Any others that might be helpful?

I think those cover the issue, Dereck.

 

[dereckbc]

Don't give up on me. I'm gonna get this clear in my head one way or another.

Nah, I will drag you kicking and screaming.

I teach protective bonding to a lot of engineers, technicians, and sparkies. Part of that class involves busting a few electrical myths that prevent us from understanding. The very first one you might be hung up on is: "Ground rods are at zero-volt potential with respect to each other."

That myth gets many folks into trouble and is the root cause of damage from lightning and high voltage utility faults. Drive a 10-foot ground rod into the ground, drive another 20 feet away, and there will be a difference of potential between them. . So imagine the diagram below. AC Service enters one side of the home, and hammy sammy brings in the coax on another side. Sammy drives a rod outside where his coax enters to bond his coax shield and ADU.

Look at the resulting circuit we built. Two ground rods stuck in the mud some distance apart with your electronics and house wiring acting as a bonding jumper between the two earth grounds. That is a Ground Loop, a nasty ground loop. If lightning were to strike either the antenna, a nearby structure or arrive via utility, it would place those two ground rods at thousands of volts potential between them. That leaves your bonding jumper the job of equalizing the two points. It would be the equivalent of taking, say, a 13.2 kV utility feeder phase A to one ground rod and phase B to the other rod. Your 12 AWG 20-amp branch circuit ACEG wire and radio coax are bonded together in the radio equipment to complete the circuit path. You provided a path for lightning to enter and exit right through your home. With thousands of amp flowing vaporizes the coax shield and ACEG wire while having a look around inside your radio equipment.

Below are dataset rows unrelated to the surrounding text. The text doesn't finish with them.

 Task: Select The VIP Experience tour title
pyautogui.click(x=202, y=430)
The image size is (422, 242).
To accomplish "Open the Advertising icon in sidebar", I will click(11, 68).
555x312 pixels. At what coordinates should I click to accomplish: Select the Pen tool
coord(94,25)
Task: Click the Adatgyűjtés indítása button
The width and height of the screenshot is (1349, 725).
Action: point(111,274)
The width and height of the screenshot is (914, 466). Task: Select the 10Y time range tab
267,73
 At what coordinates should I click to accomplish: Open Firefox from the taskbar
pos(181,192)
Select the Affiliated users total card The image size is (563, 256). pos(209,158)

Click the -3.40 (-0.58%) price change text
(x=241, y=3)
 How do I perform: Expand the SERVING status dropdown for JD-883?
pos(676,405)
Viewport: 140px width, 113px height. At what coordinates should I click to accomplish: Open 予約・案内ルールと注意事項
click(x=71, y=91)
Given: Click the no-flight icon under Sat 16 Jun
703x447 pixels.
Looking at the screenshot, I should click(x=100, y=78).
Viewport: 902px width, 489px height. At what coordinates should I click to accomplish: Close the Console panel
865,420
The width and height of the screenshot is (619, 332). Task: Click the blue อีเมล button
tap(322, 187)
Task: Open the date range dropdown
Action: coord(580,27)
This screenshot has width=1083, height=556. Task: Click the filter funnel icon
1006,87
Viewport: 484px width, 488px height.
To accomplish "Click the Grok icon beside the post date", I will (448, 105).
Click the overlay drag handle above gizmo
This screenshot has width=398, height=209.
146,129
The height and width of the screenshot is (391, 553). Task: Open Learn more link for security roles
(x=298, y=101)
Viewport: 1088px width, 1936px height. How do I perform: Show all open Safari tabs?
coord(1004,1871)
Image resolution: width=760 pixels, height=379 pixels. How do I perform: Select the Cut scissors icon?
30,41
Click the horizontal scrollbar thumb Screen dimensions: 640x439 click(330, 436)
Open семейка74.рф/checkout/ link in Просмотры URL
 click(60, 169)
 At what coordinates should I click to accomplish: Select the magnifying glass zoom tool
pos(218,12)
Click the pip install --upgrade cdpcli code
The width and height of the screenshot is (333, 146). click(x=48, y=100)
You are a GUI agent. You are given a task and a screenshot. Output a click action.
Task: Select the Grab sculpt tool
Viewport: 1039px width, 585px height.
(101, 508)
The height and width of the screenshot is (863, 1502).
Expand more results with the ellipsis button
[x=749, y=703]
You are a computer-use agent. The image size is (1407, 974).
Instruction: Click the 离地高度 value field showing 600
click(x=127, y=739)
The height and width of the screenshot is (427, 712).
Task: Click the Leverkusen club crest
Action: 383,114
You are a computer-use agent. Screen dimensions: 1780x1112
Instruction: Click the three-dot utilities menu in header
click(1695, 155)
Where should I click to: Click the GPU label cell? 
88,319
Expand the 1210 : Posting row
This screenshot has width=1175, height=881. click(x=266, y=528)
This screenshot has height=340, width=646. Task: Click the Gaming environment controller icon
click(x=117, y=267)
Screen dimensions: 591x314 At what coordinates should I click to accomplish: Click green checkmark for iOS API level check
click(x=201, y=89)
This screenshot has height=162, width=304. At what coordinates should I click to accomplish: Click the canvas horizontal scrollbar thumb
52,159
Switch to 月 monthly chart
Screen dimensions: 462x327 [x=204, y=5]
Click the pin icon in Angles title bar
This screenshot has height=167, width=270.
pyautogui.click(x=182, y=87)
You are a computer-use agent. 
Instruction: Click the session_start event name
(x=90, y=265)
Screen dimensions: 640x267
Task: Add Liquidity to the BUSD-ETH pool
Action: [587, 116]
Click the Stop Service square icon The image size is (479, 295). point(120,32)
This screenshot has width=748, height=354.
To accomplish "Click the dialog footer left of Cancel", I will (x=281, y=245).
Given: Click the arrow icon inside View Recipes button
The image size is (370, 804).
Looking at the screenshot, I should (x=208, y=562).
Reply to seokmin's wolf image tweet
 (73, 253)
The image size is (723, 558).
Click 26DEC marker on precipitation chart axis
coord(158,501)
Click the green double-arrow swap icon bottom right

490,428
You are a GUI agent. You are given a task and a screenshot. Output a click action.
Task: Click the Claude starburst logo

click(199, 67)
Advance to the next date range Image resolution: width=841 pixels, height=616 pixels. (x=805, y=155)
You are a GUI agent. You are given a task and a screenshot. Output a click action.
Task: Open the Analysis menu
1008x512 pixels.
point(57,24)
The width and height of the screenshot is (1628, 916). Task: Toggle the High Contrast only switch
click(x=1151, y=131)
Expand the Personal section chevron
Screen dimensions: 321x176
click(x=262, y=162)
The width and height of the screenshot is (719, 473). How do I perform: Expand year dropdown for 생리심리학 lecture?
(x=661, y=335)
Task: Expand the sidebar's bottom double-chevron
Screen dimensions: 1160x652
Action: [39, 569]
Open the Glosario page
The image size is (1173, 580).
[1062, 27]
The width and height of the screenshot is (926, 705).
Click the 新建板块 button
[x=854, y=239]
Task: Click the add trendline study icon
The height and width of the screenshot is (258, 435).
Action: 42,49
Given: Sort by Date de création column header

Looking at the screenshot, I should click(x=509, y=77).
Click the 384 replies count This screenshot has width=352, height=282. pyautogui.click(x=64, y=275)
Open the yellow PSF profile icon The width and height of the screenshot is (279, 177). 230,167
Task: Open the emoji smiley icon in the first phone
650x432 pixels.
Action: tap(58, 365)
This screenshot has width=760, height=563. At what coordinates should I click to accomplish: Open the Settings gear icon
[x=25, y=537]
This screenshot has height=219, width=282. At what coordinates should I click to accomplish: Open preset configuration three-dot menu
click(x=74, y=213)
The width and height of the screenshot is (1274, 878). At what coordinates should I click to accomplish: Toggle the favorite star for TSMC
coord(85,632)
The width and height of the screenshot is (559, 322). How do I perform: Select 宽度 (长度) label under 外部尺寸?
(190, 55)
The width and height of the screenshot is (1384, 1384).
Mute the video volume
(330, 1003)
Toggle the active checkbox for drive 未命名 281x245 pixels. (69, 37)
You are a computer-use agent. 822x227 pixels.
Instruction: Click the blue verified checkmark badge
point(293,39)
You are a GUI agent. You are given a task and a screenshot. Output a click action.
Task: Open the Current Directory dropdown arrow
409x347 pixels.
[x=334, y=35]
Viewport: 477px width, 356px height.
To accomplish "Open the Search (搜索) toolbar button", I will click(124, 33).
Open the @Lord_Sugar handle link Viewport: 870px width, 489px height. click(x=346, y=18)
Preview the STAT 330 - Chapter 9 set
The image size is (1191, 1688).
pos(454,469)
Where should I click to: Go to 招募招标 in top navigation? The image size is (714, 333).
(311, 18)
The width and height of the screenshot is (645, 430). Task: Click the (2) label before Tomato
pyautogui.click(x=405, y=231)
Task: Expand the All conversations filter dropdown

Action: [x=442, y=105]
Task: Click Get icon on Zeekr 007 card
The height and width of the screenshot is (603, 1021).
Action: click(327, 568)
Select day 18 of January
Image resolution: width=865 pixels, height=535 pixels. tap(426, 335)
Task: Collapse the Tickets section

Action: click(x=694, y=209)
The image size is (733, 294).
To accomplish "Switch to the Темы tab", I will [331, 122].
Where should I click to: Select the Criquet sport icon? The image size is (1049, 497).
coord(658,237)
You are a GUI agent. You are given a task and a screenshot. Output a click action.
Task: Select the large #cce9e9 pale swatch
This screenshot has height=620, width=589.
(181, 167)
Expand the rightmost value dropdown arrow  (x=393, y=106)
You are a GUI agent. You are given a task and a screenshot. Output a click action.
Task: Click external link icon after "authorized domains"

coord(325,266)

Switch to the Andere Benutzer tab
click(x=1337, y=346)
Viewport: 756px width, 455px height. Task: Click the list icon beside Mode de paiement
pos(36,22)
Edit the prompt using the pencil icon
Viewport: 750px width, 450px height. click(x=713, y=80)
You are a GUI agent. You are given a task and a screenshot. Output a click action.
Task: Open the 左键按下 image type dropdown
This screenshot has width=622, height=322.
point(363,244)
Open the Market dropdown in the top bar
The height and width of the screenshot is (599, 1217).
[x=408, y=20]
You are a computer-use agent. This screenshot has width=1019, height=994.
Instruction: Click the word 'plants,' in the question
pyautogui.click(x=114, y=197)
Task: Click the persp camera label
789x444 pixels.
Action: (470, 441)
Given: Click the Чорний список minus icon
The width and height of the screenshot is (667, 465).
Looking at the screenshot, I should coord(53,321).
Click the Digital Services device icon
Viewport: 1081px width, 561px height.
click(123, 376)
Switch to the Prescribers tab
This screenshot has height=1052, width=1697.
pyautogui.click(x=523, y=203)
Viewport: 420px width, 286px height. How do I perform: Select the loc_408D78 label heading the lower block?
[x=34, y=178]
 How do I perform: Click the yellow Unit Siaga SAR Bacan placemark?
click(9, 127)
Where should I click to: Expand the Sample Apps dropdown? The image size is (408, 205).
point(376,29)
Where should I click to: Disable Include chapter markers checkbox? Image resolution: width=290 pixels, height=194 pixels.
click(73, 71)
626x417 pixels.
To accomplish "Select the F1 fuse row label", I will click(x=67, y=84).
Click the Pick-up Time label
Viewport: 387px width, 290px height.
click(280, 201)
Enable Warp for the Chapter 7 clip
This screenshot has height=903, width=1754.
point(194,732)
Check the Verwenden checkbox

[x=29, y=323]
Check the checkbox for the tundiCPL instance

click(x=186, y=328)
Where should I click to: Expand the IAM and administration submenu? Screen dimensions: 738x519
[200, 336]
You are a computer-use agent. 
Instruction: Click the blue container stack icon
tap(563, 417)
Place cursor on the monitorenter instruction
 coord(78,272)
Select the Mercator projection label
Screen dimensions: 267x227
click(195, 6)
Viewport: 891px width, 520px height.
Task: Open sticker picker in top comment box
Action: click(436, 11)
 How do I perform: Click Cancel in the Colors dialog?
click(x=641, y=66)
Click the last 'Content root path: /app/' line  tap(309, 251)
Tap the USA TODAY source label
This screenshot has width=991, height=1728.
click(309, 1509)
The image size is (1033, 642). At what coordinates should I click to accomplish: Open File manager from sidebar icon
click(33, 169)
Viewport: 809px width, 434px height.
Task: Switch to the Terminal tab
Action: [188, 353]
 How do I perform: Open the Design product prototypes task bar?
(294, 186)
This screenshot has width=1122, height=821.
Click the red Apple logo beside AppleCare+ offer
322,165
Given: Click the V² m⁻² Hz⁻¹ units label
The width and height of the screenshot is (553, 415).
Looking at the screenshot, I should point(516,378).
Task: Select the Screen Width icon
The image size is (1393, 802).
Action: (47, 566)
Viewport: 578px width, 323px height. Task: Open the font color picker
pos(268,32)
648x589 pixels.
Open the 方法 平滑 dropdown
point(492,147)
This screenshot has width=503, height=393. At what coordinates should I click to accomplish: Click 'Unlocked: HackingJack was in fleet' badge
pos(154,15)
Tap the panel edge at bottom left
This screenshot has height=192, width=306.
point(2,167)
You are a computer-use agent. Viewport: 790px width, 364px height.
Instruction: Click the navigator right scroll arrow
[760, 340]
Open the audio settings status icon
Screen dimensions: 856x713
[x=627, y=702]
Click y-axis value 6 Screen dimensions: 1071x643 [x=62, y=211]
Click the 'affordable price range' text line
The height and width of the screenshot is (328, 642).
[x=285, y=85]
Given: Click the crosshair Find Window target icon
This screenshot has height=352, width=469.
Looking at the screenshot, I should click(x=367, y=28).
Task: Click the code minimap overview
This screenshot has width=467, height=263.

It is for this very reason NEC added 250.94, single-point ground. It came from the wireless/telecom industry, Bell Labs, and the Lightning Protection Institute. Having a massive GES like wireless and telecom is extremely useful and effective if used properly. The trick is to bond the GES one time only at a single point. Once a cable enters, it never sees earth ground again and is kept isolated. Bonding jumpers are single-wire-circuits and are an open circuit so no current can flow through them. Just a wire coming inside that goes nowhere electrically with one end stuck in the mud outside. Holds everything at the same potential and provides a return fault path for interior faults while keeping external faults outside where they belong.